● **Lines on where targets appear**:
'''

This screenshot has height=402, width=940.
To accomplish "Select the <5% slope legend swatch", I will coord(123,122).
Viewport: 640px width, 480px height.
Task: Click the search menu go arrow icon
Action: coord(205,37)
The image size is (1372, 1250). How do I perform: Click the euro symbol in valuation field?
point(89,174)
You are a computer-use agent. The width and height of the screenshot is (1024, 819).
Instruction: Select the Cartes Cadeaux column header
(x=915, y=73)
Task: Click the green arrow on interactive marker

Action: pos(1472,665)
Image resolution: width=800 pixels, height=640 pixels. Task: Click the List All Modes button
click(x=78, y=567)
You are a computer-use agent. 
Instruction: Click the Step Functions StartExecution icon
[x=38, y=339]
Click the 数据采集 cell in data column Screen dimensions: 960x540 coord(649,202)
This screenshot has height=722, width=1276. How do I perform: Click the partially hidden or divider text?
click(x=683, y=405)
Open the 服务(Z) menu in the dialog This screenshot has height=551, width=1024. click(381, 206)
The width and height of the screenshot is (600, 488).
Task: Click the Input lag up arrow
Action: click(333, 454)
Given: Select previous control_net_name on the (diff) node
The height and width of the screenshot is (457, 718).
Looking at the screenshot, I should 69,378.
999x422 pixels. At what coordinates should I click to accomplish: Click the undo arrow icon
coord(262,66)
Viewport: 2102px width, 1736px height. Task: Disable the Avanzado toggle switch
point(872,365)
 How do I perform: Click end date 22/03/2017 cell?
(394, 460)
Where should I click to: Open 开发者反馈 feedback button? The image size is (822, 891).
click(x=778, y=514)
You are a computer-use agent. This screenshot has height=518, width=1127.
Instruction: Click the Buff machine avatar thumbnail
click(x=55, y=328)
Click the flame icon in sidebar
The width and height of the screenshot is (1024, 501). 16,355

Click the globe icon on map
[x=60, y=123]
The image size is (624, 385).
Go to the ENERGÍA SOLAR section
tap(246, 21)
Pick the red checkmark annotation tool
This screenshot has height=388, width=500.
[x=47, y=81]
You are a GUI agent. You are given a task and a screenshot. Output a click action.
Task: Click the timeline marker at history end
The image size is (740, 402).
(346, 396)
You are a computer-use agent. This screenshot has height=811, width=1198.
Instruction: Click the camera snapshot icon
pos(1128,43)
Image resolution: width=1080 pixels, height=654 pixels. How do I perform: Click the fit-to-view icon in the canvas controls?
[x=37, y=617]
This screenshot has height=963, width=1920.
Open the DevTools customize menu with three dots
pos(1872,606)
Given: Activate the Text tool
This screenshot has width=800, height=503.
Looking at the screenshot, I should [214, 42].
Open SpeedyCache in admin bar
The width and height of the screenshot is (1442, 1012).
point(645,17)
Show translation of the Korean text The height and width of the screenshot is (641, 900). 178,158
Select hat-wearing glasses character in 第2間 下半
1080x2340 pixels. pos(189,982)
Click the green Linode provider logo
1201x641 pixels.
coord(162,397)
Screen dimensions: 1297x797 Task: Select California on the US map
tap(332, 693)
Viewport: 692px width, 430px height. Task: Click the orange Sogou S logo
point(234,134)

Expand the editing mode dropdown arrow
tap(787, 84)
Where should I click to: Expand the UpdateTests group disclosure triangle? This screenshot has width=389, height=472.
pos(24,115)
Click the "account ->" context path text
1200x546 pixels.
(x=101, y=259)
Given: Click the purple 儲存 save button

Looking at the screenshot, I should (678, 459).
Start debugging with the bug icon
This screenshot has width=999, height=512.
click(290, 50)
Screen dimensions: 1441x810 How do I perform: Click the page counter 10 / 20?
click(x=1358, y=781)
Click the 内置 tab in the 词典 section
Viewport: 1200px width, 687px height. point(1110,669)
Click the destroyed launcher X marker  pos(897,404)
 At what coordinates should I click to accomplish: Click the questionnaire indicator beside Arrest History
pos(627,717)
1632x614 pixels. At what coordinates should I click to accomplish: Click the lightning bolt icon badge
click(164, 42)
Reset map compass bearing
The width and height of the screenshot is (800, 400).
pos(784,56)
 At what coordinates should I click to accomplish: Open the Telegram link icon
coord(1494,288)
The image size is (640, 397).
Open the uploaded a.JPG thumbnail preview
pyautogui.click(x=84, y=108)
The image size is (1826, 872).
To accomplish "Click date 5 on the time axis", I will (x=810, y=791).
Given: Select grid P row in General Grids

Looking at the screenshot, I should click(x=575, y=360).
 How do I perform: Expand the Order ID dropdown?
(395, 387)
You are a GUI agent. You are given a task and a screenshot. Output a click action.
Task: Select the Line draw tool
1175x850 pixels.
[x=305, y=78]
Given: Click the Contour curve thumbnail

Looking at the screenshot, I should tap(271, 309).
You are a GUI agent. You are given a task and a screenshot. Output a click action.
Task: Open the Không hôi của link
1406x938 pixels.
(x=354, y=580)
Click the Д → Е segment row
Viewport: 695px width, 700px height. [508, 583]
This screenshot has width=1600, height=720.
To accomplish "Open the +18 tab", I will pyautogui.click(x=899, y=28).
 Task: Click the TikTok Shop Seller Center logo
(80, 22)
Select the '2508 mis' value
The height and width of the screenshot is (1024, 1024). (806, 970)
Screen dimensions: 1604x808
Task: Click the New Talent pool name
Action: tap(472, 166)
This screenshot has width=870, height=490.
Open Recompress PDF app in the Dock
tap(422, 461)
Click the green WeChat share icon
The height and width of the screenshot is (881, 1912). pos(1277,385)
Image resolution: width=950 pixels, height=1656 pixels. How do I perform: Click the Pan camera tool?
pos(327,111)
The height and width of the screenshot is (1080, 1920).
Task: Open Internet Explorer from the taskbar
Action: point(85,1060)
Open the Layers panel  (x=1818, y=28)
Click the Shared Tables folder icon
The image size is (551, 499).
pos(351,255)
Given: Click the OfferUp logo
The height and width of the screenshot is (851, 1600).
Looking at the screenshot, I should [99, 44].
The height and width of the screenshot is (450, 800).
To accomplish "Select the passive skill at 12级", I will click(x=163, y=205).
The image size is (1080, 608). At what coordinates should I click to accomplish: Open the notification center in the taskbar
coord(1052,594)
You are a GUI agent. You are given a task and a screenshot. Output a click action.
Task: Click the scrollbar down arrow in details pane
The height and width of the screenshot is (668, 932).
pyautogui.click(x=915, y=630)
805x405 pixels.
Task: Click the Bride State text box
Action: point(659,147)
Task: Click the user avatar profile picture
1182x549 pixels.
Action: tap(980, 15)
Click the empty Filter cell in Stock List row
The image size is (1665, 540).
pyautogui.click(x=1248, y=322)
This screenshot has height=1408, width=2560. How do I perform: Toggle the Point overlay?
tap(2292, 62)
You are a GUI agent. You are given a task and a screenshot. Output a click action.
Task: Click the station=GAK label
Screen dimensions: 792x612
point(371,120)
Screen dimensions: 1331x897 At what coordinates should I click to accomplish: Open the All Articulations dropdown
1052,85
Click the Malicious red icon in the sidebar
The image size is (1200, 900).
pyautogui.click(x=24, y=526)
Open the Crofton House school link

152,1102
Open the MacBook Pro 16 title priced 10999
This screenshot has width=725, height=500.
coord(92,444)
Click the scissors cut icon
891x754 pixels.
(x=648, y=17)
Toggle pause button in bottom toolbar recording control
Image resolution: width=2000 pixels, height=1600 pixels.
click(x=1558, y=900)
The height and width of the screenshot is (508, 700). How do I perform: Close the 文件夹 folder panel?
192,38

'''

● **Task to complete**:
Copy all the lines above verbatim, keeping every one in its original order.

● **Solved problem**:
This screenshot has height=402, width=940.
To accomplish "Select the <5% slope legend swatch", I will coord(123,122).
Viewport: 640px width, 480px height.
Task: Click the search menu go arrow icon
Action: coord(205,37)
The image size is (1372, 1250). How do I perform: Click the euro symbol in valuation field?
point(89,174)
You are a computer-use agent. The width and height of the screenshot is (1024, 819).
Instruction: Select the Cartes Cadeaux column header
(x=915, y=73)
Task: Click the green arrow on interactive marker

Action: pos(1472,665)
Image resolution: width=800 pixels, height=640 pixels. Task: Click the List All Modes button
click(x=78, y=567)
You are a computer-use agent. 
Instruction: Click the Step Functions StartExecution icon
[x=38, y=339]
Click the 数据采集 cell in data column Screen dimensions: 960x540 coord(649,202)
This screenshot has height=722, width=1276. How do I perform: Click the partially hidden or divider text?
click(x=683, y=405)
Open the 服务(Z) menu in the dialog This screenshot has height=551, width=1024. click(381, 206)
The width and height of the screenshot is (600, 488).
Task: Click the Input lag up arrow
Action: click(333, 454)
Given: Select previous control_net_name on the (diff) node
The height and width of the screenshot is (457, 718).
Looking at the screenshot, I should 69,378.
999x422 pixels. At what coordinates should I click to accomplish: Click the undo arrow icon
coord(262,66)
Viewport: 2102px width, 1736px height. Task: Disable the Avanzado toggle switch
point(872,365)
 How do I perform: Click end date 22/03/2017 cell?
(394, 460)
Where should I click to: Open 开发者反馈 feedback button? The image size is (822, 891).
click(x=778, y=514)
You are a computer-use agent. This screenshot has height=518, width=1127.
Instruction: Click the Buff machine avatar thumbnail
click(x=55, y=328)
Click the flame icon in sidebar
The width and height of the screenshot is (1024, 501). 16,355

Click the globe icon on map
[x=60, y=123]
The image size is (624, 385).
Go to the ENERGÍA SOLAR section
tap(246, 21)
Pick the red checkmark annotation tool
This screenshot has height=388, width=500.
[x=47, y=81]
You are a GUI agent. You are given a task and a screenshot. Output a click action.
Task: Click the timeline marker at history end
The image size is (740, 402).
(346, 396)
You are a computer-use agent. This screenshot has height=811, width=1198.
Instruction: Click the camera snapshot icon
pos(1128,43)
Image resolution: width=1080 pixels, height=654 pixels. How do I perform: Click the fit-to-view icon in the canvas controls?
[x=37, y=617]
This screenshot has height=963, width=1920.
Open the DevTools customize menu with three dots
pos(1872,606)
Given: Activate the Text tool
This screenshot has width=800, height=503.
Looking at the screenshot, I should [214, 42].
Open SpeedyCache in admin bar
The width and height of the screenshot is (1442, 1012).
point(645,17)
Show translation of the Korean text The height and width of the screenshot is (641, 900). 178,158
Select hat-wearing glasses character in 第2間 下半
1080x2340 pixels. pos(189,982)
Click the green Linode provider logo
1201x641 pixels.
coord(162,397)
Screen dimensions: 1297x797 Task: Select California on the US map
tap(332, 693)
Viewport: 692px width, 430px height. Task: Click the orange Sogou S logo
point(234,134)

Expand the editing mode dropdown arrow
tap(787, 84)
Where should I click to: Expand the UpdateTests group disclosure triangle? This screenshot has width=389, height=472.
pos(24,115)
Click the "account ->" context path text
1200x546 pixels.
(x=101, y=259)
Given: Click the purple 儲存 save button

Looking at the screenshot, I should (678, 459).
Start debugging with the bug icon
This screenshot has width=999, height=512.
click(290, 50)
Screen dimensions: 1441x810 How do I perform: Click the page counter 10 / 20?
click(x=1358, y=781)
Click the 内置 tab in the 词典 section
Viewport: 1200px width, 687px height. point(1110,669)
Click the destroyed launcher X marker  pos(897,404)
 At what coordinates should I click to accomplish: Click the questionnaire indicator beside Arrest History
pos(627,717)
1632x614 pixels. At what coordinates should I click to accomplish: Click the lightning bolt icon badge
click(164, 42)
Reset map compass bearing
The width and height of the screenshot is (800, 400).
pos(784,56)
 At what coordinates should I click to accomplish: Open the Telegram link icon
coord(1494,288)
The image size is (640, 397).
Open the uploaded a.JPG thumbnail preview
pyautogui.click(x=84, y=108)
The image size is (1826, 872).
To accomplish "Click date 5 on the time axis", I will (x=810, y=791).
Given: Select grid P row in General Grids

Looking at the screenshot, I should click(x=575, y=360).
 How do I perform: Expand the Order ID dropdown?
(395, 387)
You are a GUI agent. You are given a task and a screenshot. Output a click action.
Task: Select the Line draw tool
1175x850 pixels.
[x=305, y=78]
Given: Click the Contour curve thumbnail

Looking at the screenshot, I should tap(271, 309).
You are a GUI agent. You are given a task and a screenshot. Output a click action.
Task: Open the Không hôi của link
1406x938 pixels.
(x=354, y=580)
Click the Д → Е segment row
Viewport: 695px width, 700px height. [508, 583]
This screenshot has width=1600, height=720.
To accomplish "Open the +18 tab", I will pyautogui.click(x=899, y=28).
 Task: Click the TikTok Shop Seller Center logo
(80, 22)
Select the '2508 mis' value
The height and width of the screenshot is (1024, 1024). (806, 970)
Screen dimensions: 1604x808
Task: Click the New Talent pool name
Action: tap(472, 166)
This screenshot has width=870, height=490.
Open Recompress PDF app in the Dock
tap(422, 461)
Click the green WeChat share icon
The height and width of the screenshot is (881, 1912). pos(1277,385)
Image resolution: width=950 pixels, height=1656 pixels. How do I perform: Click the Pan camera tool?
pos(327,111)
The height and width of the screenshot is (1080, 1920).
Task: Open Internet Explorer from the taskbar
Action: point(85,1060)
Open the Layers panel  (x=1818, y=28)
Click the Shared Tables folder icon
The image size is (551, 499).
pos(351,255)
Given: Click the OfferUp logo
The height and width of the screenshot is (851, 1600).
Looking at the screenshot, I should [99, 44].
The height and width of the screenshot is (450, 800).
To accomplish "Select the passive skill at 12级", I will click(x=163, y=205).
The image size is (1080, 608). At what coordinates should I click to accomplish: Open the notification center in the taskbar
coord(1052,594)
You are a GUI agent. You are given a task and a screenshot. Output a click action.
Task: Click the scrollbar down arrow in details pane
The height and width of the screenshot is (668, 932).
pyautogui.click(x=915, y=630)
805x405 pixels.
Task: Click the Bride State text box
Action: point(659,147)
Task: Click the user avatar profile picture
1182x549 pixels.
Action: tap(980, 15)
Click the empty Filter cell in Stock List row
The image size is (1665, 540).
pyautogui.click(x=1248, y=322)
This screenshot has height=1408, width=2560. How do I perform: Toggle the Point overlay?
tap(2292, 62)
You are a GUI agent. You are given a task and a screenshot. Output a click action.
Task: Click the station=GAK label
Screen dimensions: 792x612
point(371,120)
Screen dimensions: 1331x897 At what coordinates should I click to accomplish: Open the All Articulations dropdown
1052,85
Click the Malicious red icon in the sidebar
The image size is (1200, 900).
pyautogui.click(x=24, y=526)
Open the Crofton House school link

152,1102
Open the MacBook Pro 16 title priced 10999
This screenshot has width=725, height=500.
coord(92,444)
Click the scissors cut icon
891x754 pixels.
(x=648, y=17)
Toggle pause button in bottom toolbar recording control
Image resolution: width=2000 pixels, height=1600 pixels.
click(x=1558, y=900)
The height and width of the screenshot is (508, 700). How do I perform: Close the 文件夹 folder panel?
192,38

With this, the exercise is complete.